By mid-afternoon thousands had descended upon City Hall, where police holding batons formed lines behind metal barricades. The demonstrators carried “Black Lives Matter” signs, called for cutting the department’s budget and shifting the money to social programs, chanted for officers to remove their riot gear, and knelt or sat together as they surrounded the building.
After a weekend of chaos that saw police vehicles burned and stores looted, officers on Monday and Tuesday nights unleashed pepper spray, tear gas, flash bangs and rubber bullets to disperse crowds, compounding concerns about police power and racial injustice highlighted by Floyd’s death in Minneapolis on May 25.
Floyd, a black man, died after a white Minneapolis police officer pressed his knee on his neck for nearly 9 minutes, not lifting it even after Floyd, who was pleading for air, stopped moving.
It was another in a litany of unarmed black men killed by police in the U.S.
Seattle leaders sought to address some of the concerns raised by the protesters, insisting that they agreed that hard work was needed to undo centuries of racial injustice in the U.S. Mayor Jenny Durkan met with some protest leaders, including former mayoral candidate Nikita Oliver, in City Hall before meeting with demonstrators outside for a second straight day.
“What we and you are protesting today is not just the death that we saw in Minneapolis,” Durkan told the crowd during a contentious appearance. “It is that that murder resonates over generations of black experience in America.”
But the crowd booed the mayor after she said some changes — including a planned requirement that officers not cover up their badge numbers — would not happen overnight.
Durkan and Police Chief Carmen Best, who is black, addressed the Community Police Commission on Wednesday. Best also addressed Seattle City Council members, acknowledging concerns while also insisting that officers had a right to defend themselves from assault, noting that a small number of protesters had thrown water bottles and rocks at officers.
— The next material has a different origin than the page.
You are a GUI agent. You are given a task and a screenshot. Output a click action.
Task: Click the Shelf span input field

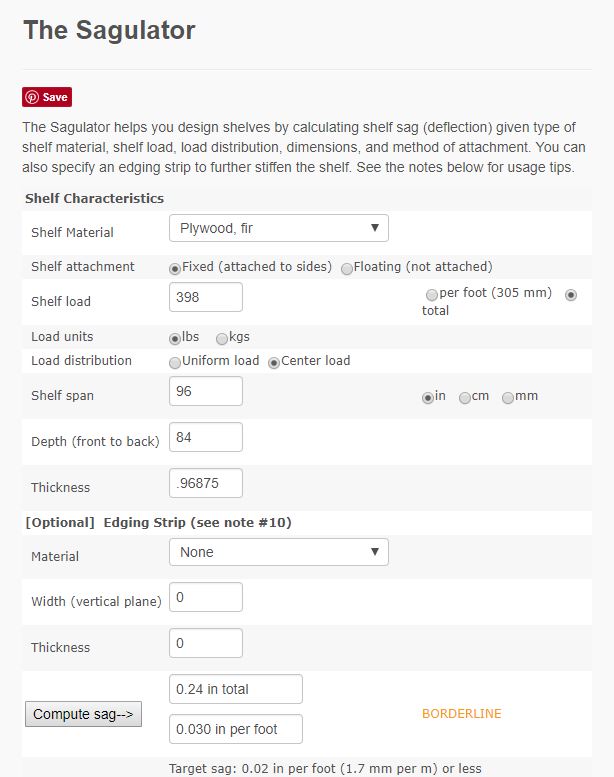(206, 391)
City Attorney Pete Holmes announced that he would withdraw a recent motion filed in federal court that sought to lift much of the reform-oriented consent decree that the police department has operated under since a 2012 settlement with the Justice Department.
He noted that residents had filed some 12,000 complaints over the department’s handling of the protest, saying in a press release, “we are about to witness the most vigorous testing ever of our City’s accountability systems.”
Among the reports the city’s Office of Police Accountability are reviewing are those of a young girl being tear-gassed, officers placing their knees on the necks of two people who were being arrested, and protesters twice grabbing unattended rifles out of police cars before being disarmed by a television news crew’s security guard. Many of those were captured on video.